Ce modèle atypique intrigue, constate Fabien Amico. « Ça chahute parfois les clients d’avoir les consultants seulement quatre jours. Ils n’ont pas l’habitude de ça », indique-t-il. « Mais parfois ça fait écho à des valeurs profondes chez eux et ils sont très moteurs ». Cette organisation peut également bénéficier directement aux clients. « On gagne en productivité », indique Anthony Chateauneuf. « Les vendredis on échange avec d’autres consultants sur d’autres technologies, sur des méthodes différentes. Ça permet d’avoir des retours d’expériences et de se remettre en question. Avec en plus les temps de formation, ça apporte une vraie plus-value aux clients ». 
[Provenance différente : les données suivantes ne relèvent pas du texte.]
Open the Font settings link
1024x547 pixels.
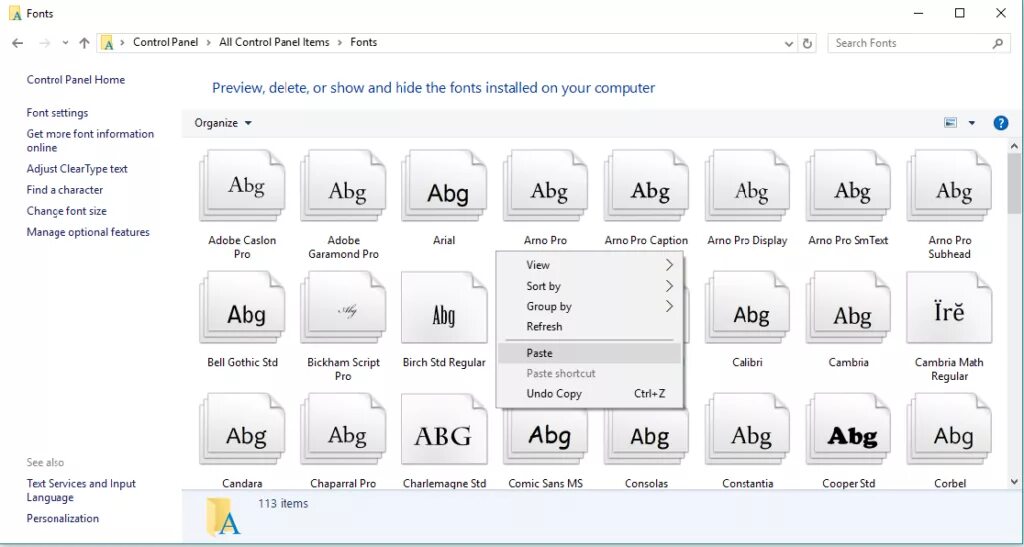[x=57, y=113]
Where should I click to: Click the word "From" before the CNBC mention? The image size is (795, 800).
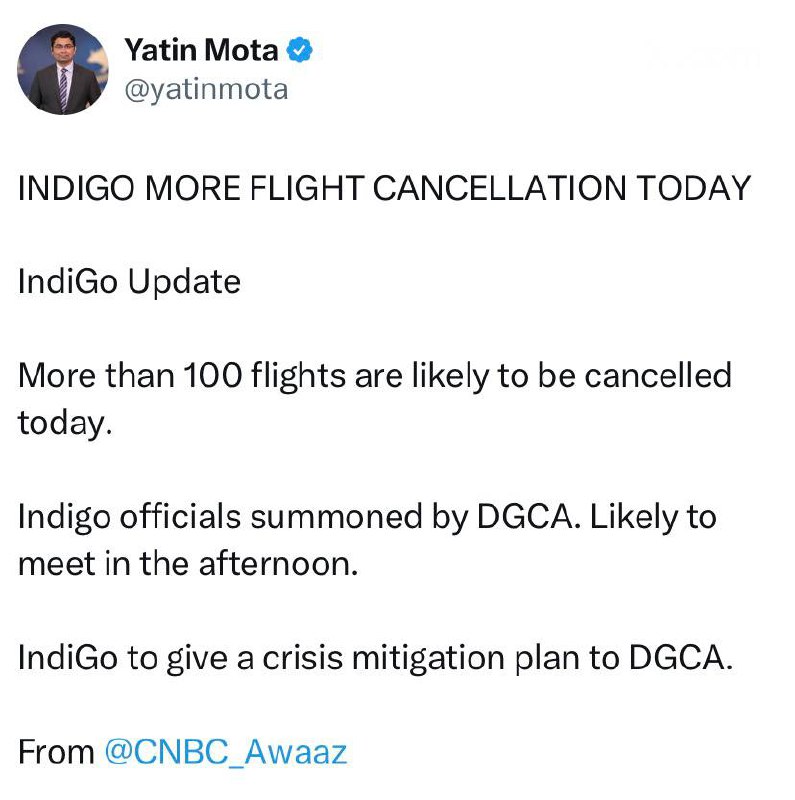[56, 752]
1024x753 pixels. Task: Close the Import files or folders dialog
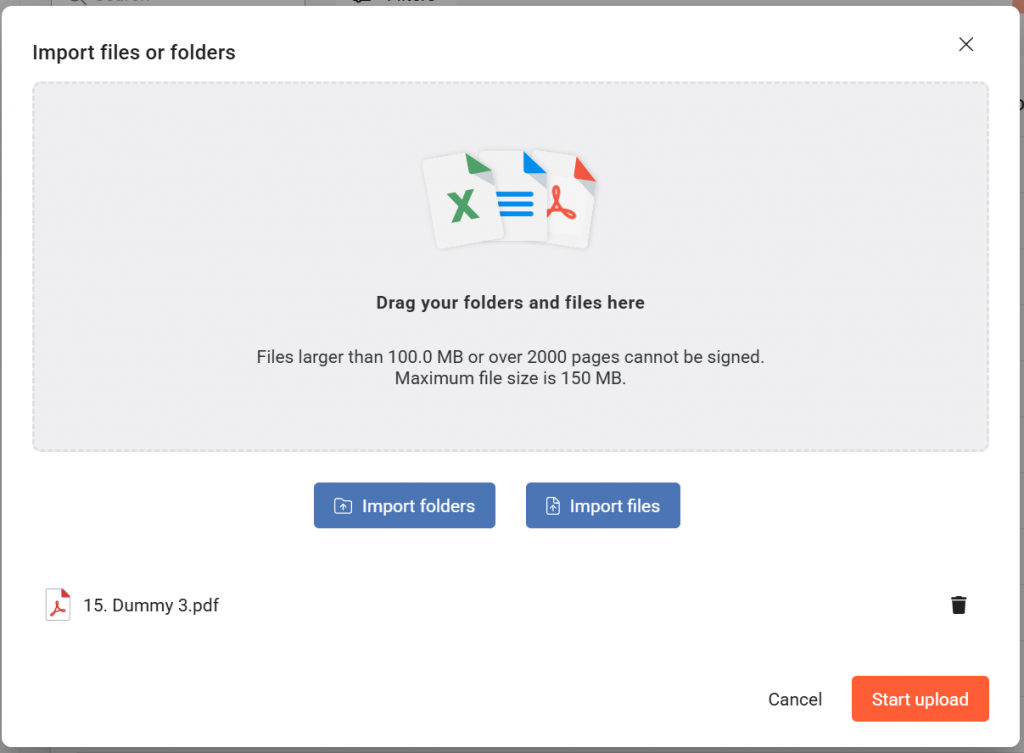tap(965, 44)
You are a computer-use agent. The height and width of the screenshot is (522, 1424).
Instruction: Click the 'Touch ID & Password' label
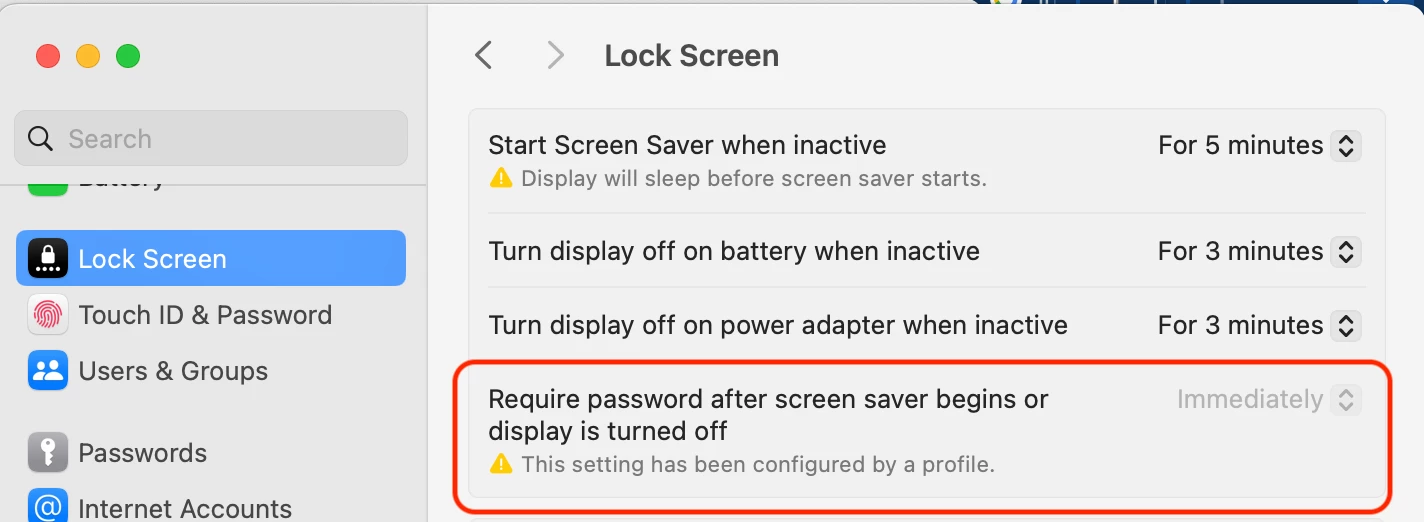[x=205, y=315]
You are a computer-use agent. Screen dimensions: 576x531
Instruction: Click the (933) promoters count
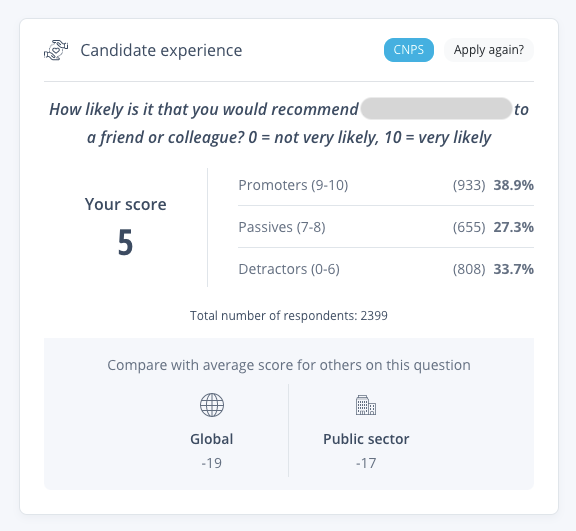click(469, 185)
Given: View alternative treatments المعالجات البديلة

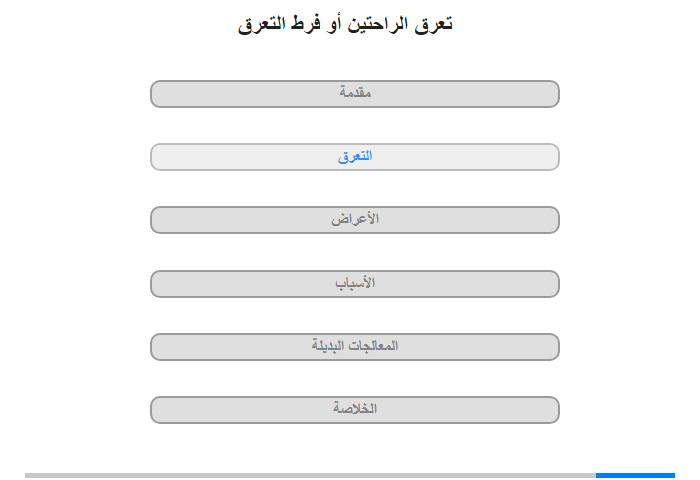Looking at the screenshot, I should pyautogui.click(x=354, y=346).
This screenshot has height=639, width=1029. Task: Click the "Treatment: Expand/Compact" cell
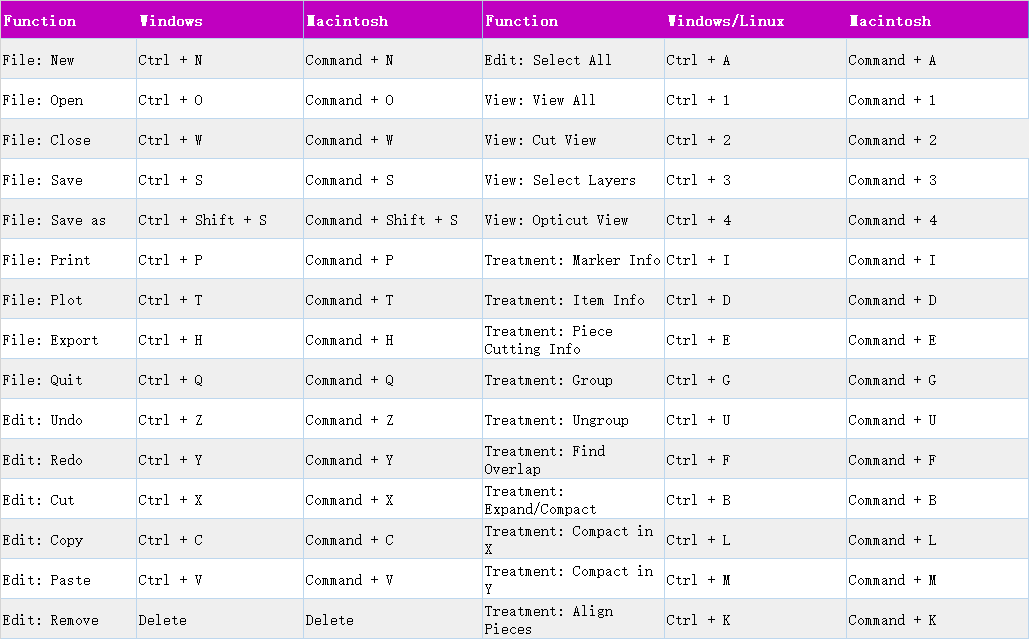[x=541, y=500]
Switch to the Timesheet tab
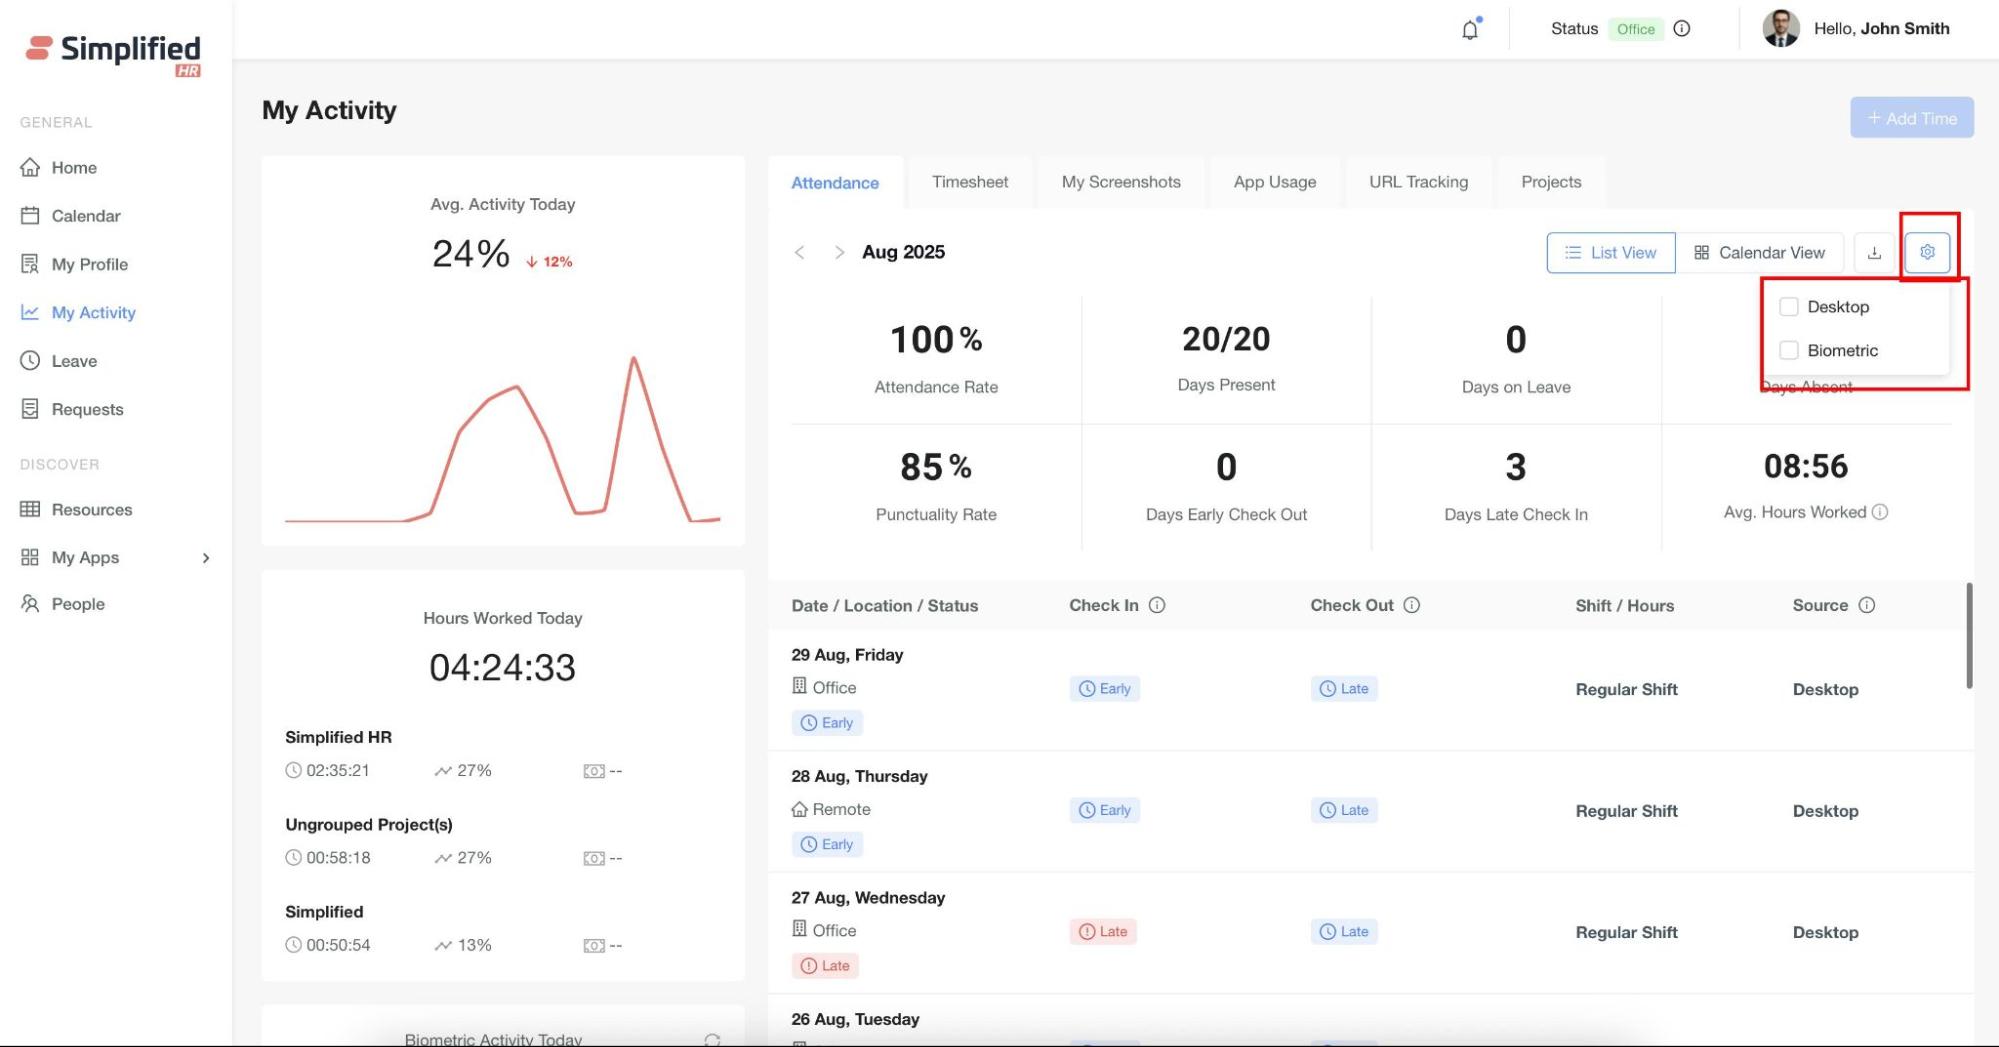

La formation prend une place très importante au sein de l’entreprise. Elle représente la majorité des vendredis. « Dans mes anciennes entreprises, quand je voulais me former, je devais le faire sur mon temps libre. C’était compliqué et avec des process internes parfois longs et complexes », raconte le consultant. « Maintenant, on peut se former sur toutes les technologies que l’on veut, quand on veut et au rythme que l’on veut. On peut vraiment monter en compétence ».  

Fabien Amico, CEO de l’entreprise développe : « Les gens sont très friands de formation dans notre métier. C’est un secteur qui évolue très, très vite ». Dans un marché particulièrement tendu, le plus grand risque pour une ESN est de voir ses consultants filer en interne chez les clients. Or, ce temps laissé libre pour se former est un des points les plus attractifs pour conserver ou attirer de nouveaux collaborateurs. 

« Quand on sera 100, on ne pourra plus rien nous dire » 

Dans ce secteur des ESN, de grosses entreprises existent qui comptent plusieurs milliers de consultants. Ce modèle, viable pour une petite entreprise pourrait-il être transposable chez les grands acteurs ? Pour le consultant Anthony Chateauneuf, passé par plusieurs ESN, la transformation à mener serait trop importante : « Démarrer avec ce modèle, c’est possible. Mais transformer une société vers ce modèle, c’est compliqué. Il y a beaucoup de choses à revoir. Les mentalités doivent bouger et il faut de l’investissement chez les employés. Quand on est dans une grosse boite, l’investissement n’est pas le même. Chez nous le passage à l’échelle sera moins compliqué ». Pour sa part, il confie ne plus vouloir retourner dans une entreprise au fonctionnement classique. À moins qu’il puisse obtenir un temps partiel à 80%, en gardant son vendredi pour lui. 

Prouver que le passage à l’échelle est possible, c’est la volonté du CEO de l’entreprise. « Ce qu’on voudrait c’est grandir suffisamment pour sortir de l’idée qui consiste à dire que ça marche seulement à 10 collaborateurs, puis ensuite seulement à 40 (nombre d’employés actuel, ndlr). Quand on sera 100 on ne pourra plus rien nous dire », lance Fabien Amico. Plus le contingent de l’entreprise croît, plus le modèle est mis à l’épreuve. « Ça demandera inévitablement des évolutions, des adaptations », poursuit-il. « On est en permanence en réflexion. On fait travailler tout le monde dessus pour maximiser le fonctionnement du modèle ». Rendez-vous est donc pris en 2025, date à laquelle Les Filles et Les Garçons de la Tech souhaite atteindre les 100 collaborateurs, pour observer l’évolution de ce modèle atypique.